Program and Portfolio management has been moving from an ad hoc set of activities to standard disciplines and formal practices.

Program Health Check

Definitions and structures

Vision definition

The Vision Statement provides a customer-facing definition of what to expect from the transformed business – its capabilities, service levels, costs and so on. The changed business might be to deliver a particular service, to perform the same service but in a more efficient way, or to be better than the competition.

Blueprint

The Blueprint defines the structure and composition of the changed organisation that, after delivery, should demonstrate the capabilities expressed in the Vision Statement. The Blueprint is a detailed description of what the organisation looks like in terms of its business processes, people, information systems and facilities and its data. It is used to maintain the focus of the programme on the delivery of the new capability.

Programme Mandate

The Programme Mandate is the trigger for the programme.

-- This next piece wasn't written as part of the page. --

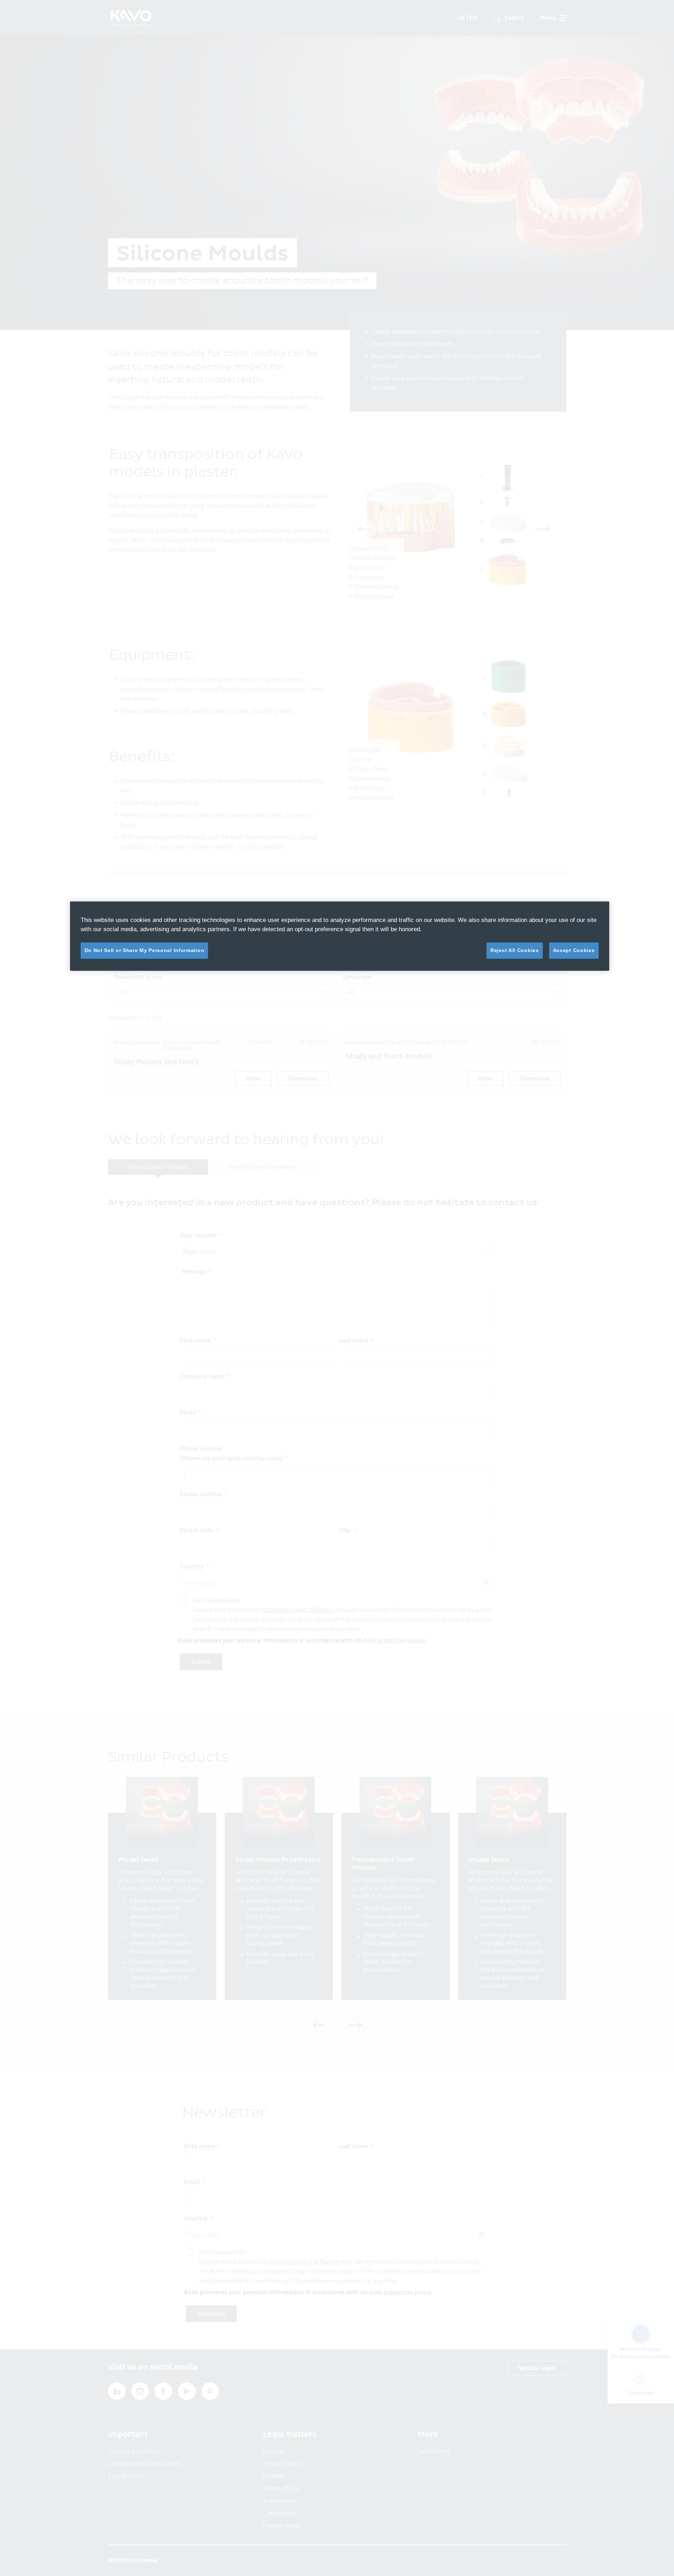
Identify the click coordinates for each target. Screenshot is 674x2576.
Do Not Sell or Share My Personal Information (144, 950)
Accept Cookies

The programme mandate should describe the strategic requirements of the programme and clearly map back to the overall strategic plans of the organisation.  It must describe the business changes that will result and how these impact existing services and strategies

Business case

The Business Case is used to obtain management commitment and approval for investment in business change, through rationale for the investment. The Business Case provides a framework for planning and management of the business change. The ongoing viability of the programme will be monitored against the Business Case at least at the end of every key stage within the programme.

Benefit profile

The benefit profile provides a full description of each benefit. The identification, monitoring and measurements of benefits are a fundamental part of successful Programme Management.

Benefit realisation plan

The Benefits Realisation Plan is a complete view of all the Benefit Profiles in the form of a schedule defining when each benefit or groups of benefits will be realised and any handover activities that are required. This plan will be developed alongside the Programme Plan and Business Case to ensure close alignment between delivery of capability and realisation of benefits against associated costs and risks.

Programme Brief

The Programme Brief is developed in Identifying a Programme Process and is the starting point for the programme definition. The purpose of this document is to provide an outline justification for the programme including its objectives, risks, cost, timescale and effort estimates. The creation of the Programme Brief avoids having to spend a large amount of time and effort on the full definition prior to deciding whether to continue or not

Stakeholder & communication

A stakeholder inventory is a useful way of mapping the various stakeholders against their interests in the programme and its activities and outcomes. On the basis of this inventory a communication-plan need to be setup.